Simple to implement, word clouds can help in deciding which terms are more frequent and thus perhaps candidates to use for organizing.
For example, just this in the text of a separate note…
…produces something like this when you view it in the Preview pane:
One of several aTbRef entries:
Adding to the stop list will suppress the display of terms you don’t want to consider:
Hi Martin, good stuff, but just a personal comment: My Dad was a professor of psychology, specializing in Jung. He did a sabbatical at the Jung Institute. He gave me Memories, Dreams, Reflections when I was about 14. I’m not a psychologist but liked that book and I have several of Jung’s works (inherited from Dad). I also like Victor Frankl’s Man’s Search for Meaning, though I don’t have any of his other works.
whatever helps to solve your problem is the perfect choice!
Just a small comment about those tag-clouds - they are fancy, but they are only the 2nd best solution for your task: just sort the words by frequency and you get a list with the most important items on top - much easier to read then a cloud - but by far not as good looking
The word clouds in Get Info are better than the HTML-exported clouds.
The word frequencies Detlef refers to are in Get Info: repetition. This is not a conspicuous Tinderbox tool, but it can be very handy!
Hummm…thanks for mentioning … I had never seen/used the Repitition feature before to find uncommon words.
I learn something everyday by reading the forum.
Where to find Get Info’s repetition info: see repetition tab.
For Get Info’s word cloud: see words tab.
Gratitudes to all, I’m glad to learn (though I haven’t practiced yet) these methods for organizing and researching. The remaining factor is refactoring. What I would very much like to accomplish is significant automation of that too. Without some automation it’s going to be a very long process.
- In this case the first step of refactoring is to gather all text blocks on a given topic together into one file. As Art Currim said, it can be stimulating to chronologically walk through one’s developing thought path on a subject.
- I agree of course on leaving the original material intact, probably in plain text or markdown. But since the notes files contain multiple text blocks on multiple topics, I’d like to somehow automate the process of copying blocks of text, by topic, from multiple source files into new, topic-concentrated files, and store them in plain text or markdown for posterity and for further work on specific topics.
- This mess is due to my journaling habits and the way my crazy mind operates. I sit down, I start writing. A thought on another topic bubbles up, I line feed and write again. Each day I may write on four to a dozen topics, in one file, dancing back and forth between topics as moved. If I were to take the time to open a new file for a new thought, the distraction of doing the mechanics might lose the thought.

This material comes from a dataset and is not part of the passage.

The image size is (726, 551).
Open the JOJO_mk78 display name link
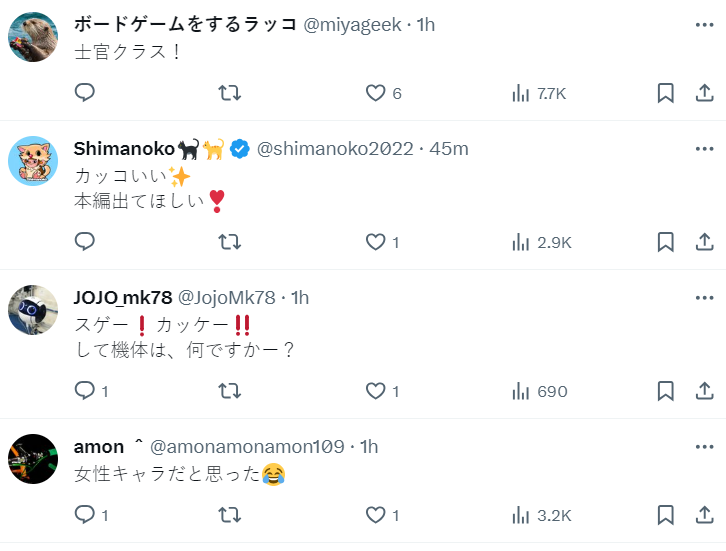[x=123, y=298]
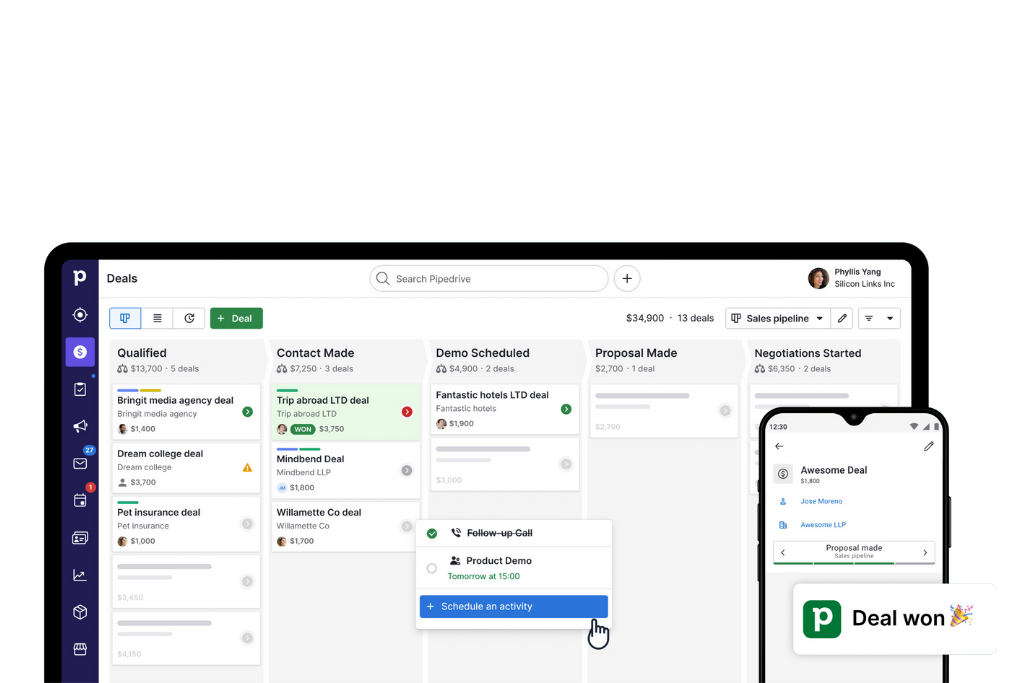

- Weird, I know, but that’s how I’ve always been. Obsidian helps because it can open on startup to a new Daily Notes file and I just start writing. Don’t have to manually open a file, name the file, etc. But the result of this is thousands of files of mess, and in effect everything I write is ‘lost’ in a couple of days because it’s not organized and accessible. In a way it is good, I think, to fresh-start multiple times on a topic without reference to what you’ve thunk before, given that it’s lurking somewhere in your unconscious anyway. But now I want to organize.
You can do this in Tinderbox too, of course, but there’s the same downside: all these daily notes!

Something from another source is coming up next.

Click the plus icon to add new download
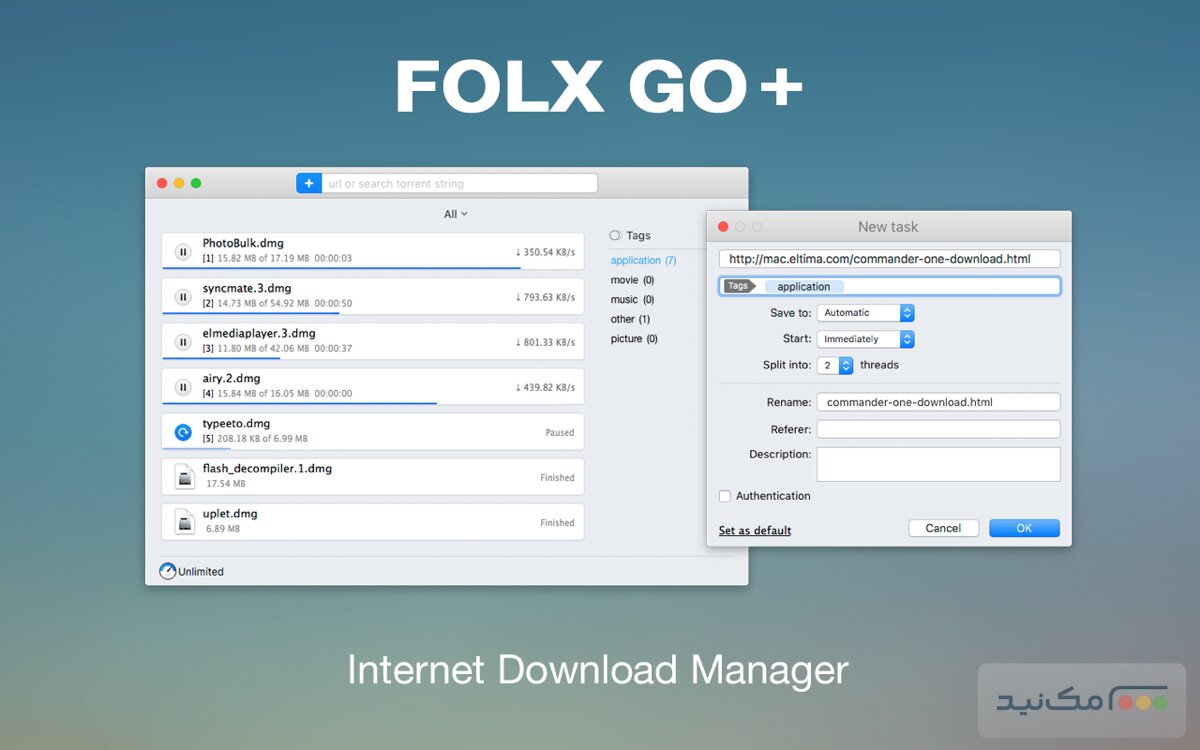 [x=309, y=182]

My suggestion, not necessarily good: pick a topic that interests you right now. Write an agent that will do a rough cut — perhaps an incredibly rough cut — on that topic. See how it does. Refine it. When it’s sort-of OK, try another topic.
That line feed can be used as a delimiter between topics. You can Explode. Then reassemble and link the pieces in various ways.
Hmm, Explode. Looks like after I prep a file (a ‘note’, I guess, in Tbx terms?) I explode it and it ‘breaks out’ the blocks I delineated. I gather it splatters these onto the screen and then I can move and group these and form new notes, reassembling as I wish, by topic?
That indeed is what I want to accomplish. What I’ve envisioned is prepping a file such that each block of text that I want is titled, dated and delineated. Then the script traverses the file, copies each delineated block (ignoring unmarked blocks) and appends them to new files, by topic. The first line of the block is the filename to append that block to). Ideally a script can do a batch of files (once they are all prepped).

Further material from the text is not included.